As your business grows, you'll need help with sales. In most cases, the best way to handle this is by hiring a sales representative. Following are some ways to make that task a little easier:

  • Know the difference between dedicated salespeople and representatives. A dedicated salesperson is someone who works for you or your company to sell your products. A representative is someone who represents your line of products or services but is an independent contractor who works for other companies as well. Keep that difference in mind while you're interviewing.
  • Find out what other companies the representative sells for. Know what products and services he or she is selling along with yours, and make sure you're comfortable with them selling those products or services. In addition, make sure they're not overextended.
  • Select an individual who needs very little supervision. Because the person doesn't work directly for you, find a salesperson whom you feel you don't have to monitor closely.
  • Look for enthusiasm for your product. All salespeople should be upbeat. Your representative, however, must be especially enthusiastic about your product or service because he or she will be representing other companies, too.
  • Ask for references, and check his or her background. The biggest mistake sales managers make when hiring someone for any sales position is trusting their gut instincts. Check the individual out thoroughly. Remember, he or she will be representing you and your company.

Reel 'Em In

Advertising is probably the trickiest area for the homebased business owner who has never written a line of copy. Here are some simple tips to help you write the most important part of an ad: the headline.

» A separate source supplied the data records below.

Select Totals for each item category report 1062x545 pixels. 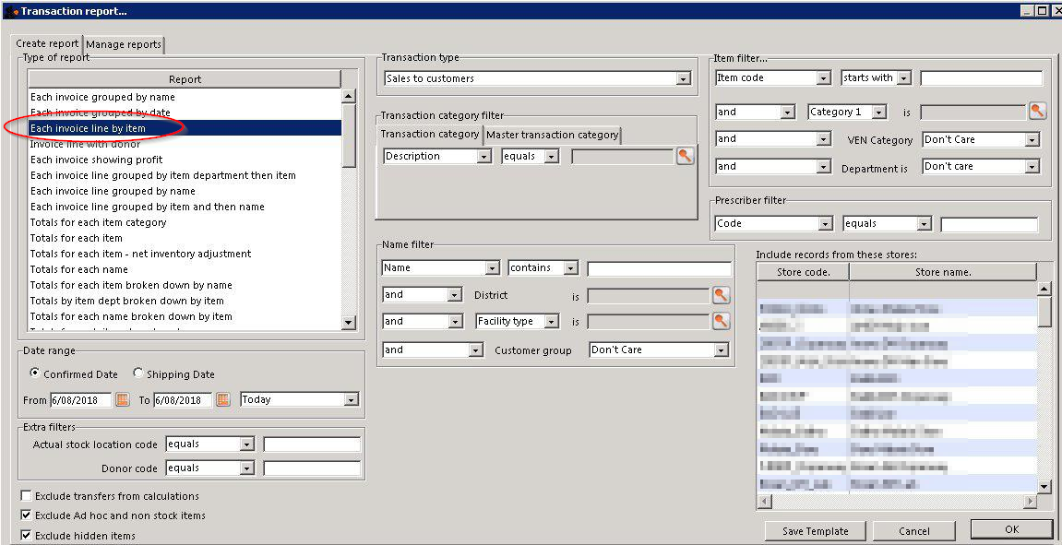[98, 222]
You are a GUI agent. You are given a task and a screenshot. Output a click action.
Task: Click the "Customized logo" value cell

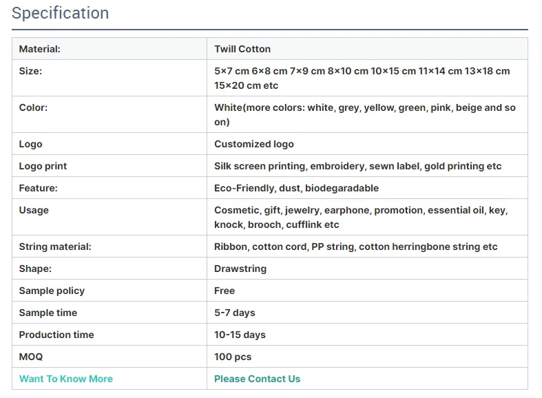(253, 144)
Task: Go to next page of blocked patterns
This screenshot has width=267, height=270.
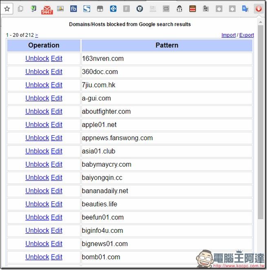Action: pos(37,35)
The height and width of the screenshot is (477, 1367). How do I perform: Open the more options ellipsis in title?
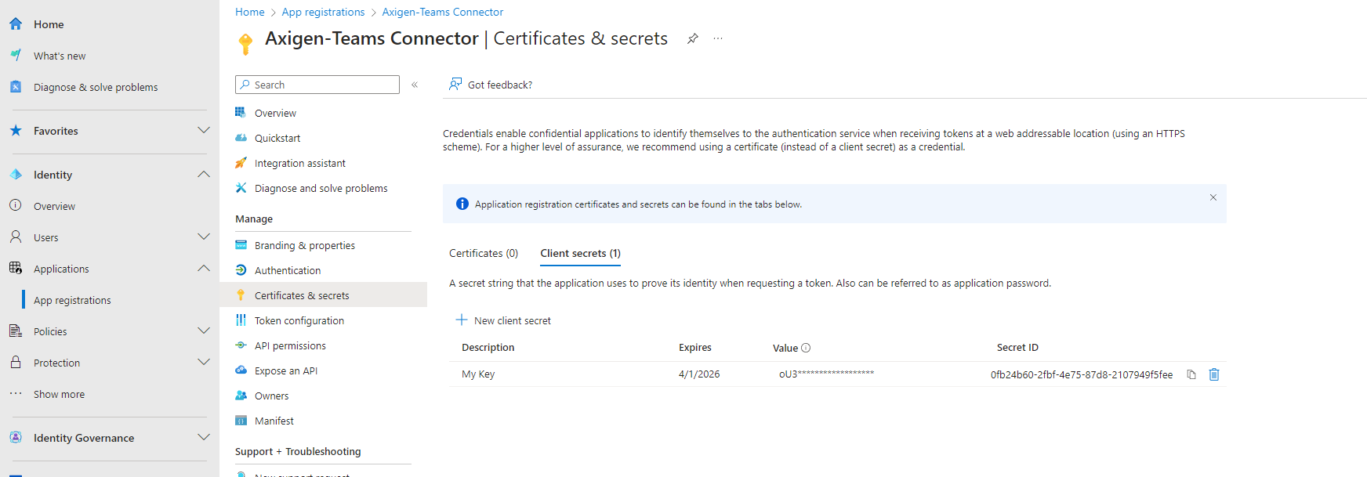coord(718,39)
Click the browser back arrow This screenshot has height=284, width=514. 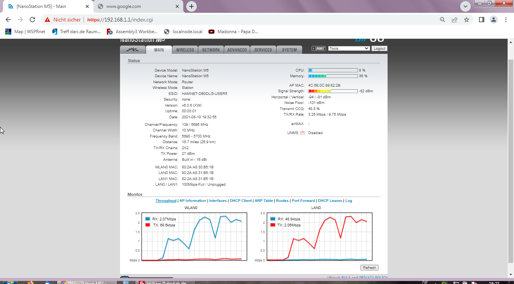[x=8, y=20]
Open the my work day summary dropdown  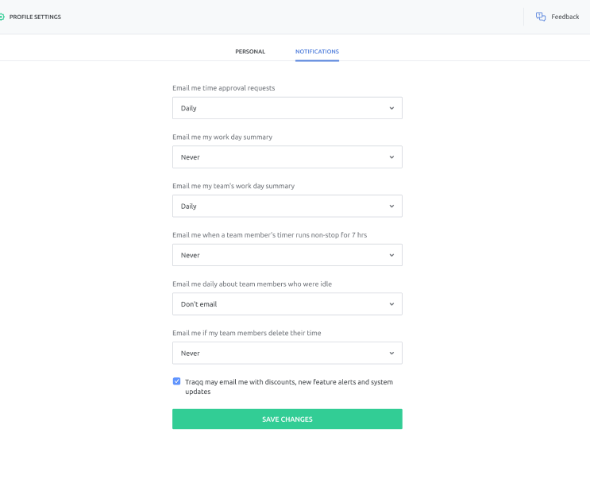click(x=287, y=157)
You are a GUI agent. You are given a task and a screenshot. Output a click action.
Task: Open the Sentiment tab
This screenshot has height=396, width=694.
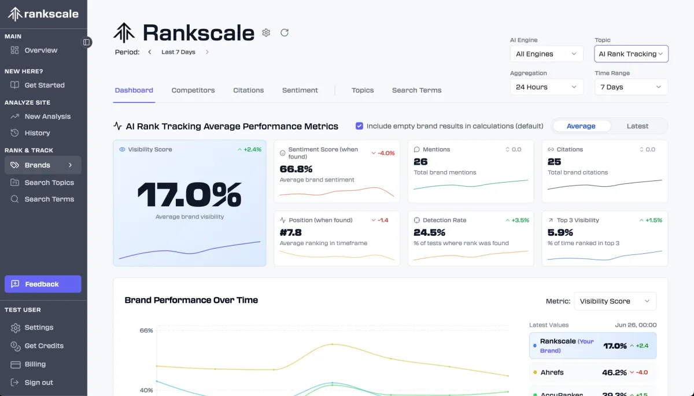tap(300, 90)
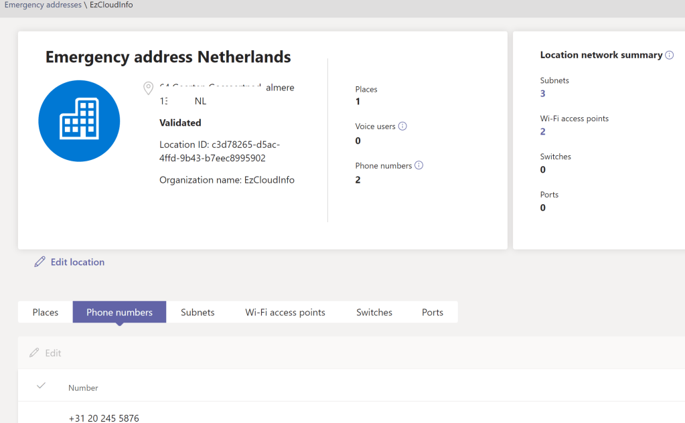
Task: Click the Edit location pencil icon
Action: tap(40, 262)
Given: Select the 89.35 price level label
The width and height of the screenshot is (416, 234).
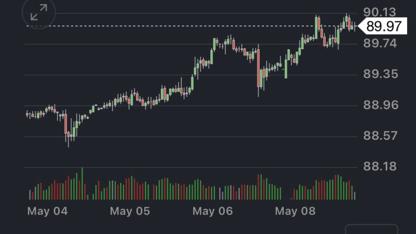Looking at the screenshot, I should pyautogui.click(x=379, y=74).
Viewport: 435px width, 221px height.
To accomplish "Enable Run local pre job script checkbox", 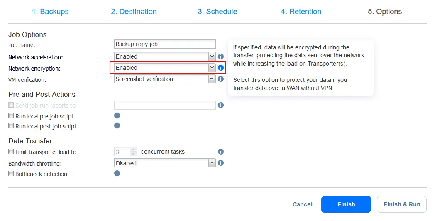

  • Offer a benefit. Save your customers money, time, energy--something. Readers should know immediately why they should be interested in your product or service.
  • The shorter the better--most of the time. Except in rare cases, keep the headline short to grab prospects' attention. Definitely keep it under 20 words.
  • Make the message simple. Focus on one benefit in the headline (two, at the most). Explain the rest of the benefits in the copy.
  • Know your audience. The headline should be targeted to a specific audience, not so broad and bland that it means nothing to the people you're trying to reach.
  • Avoid using all capital letters. As a rule, they're tougher to read. The same is true with fancy type. Unless it's critical to making a point, don't use strange fonts.
  • Make it provocative. Be certain there's a reason for prospects to keep reading. A headline should grab attention and be so compelling that your prospects will want to read the rest of the ad.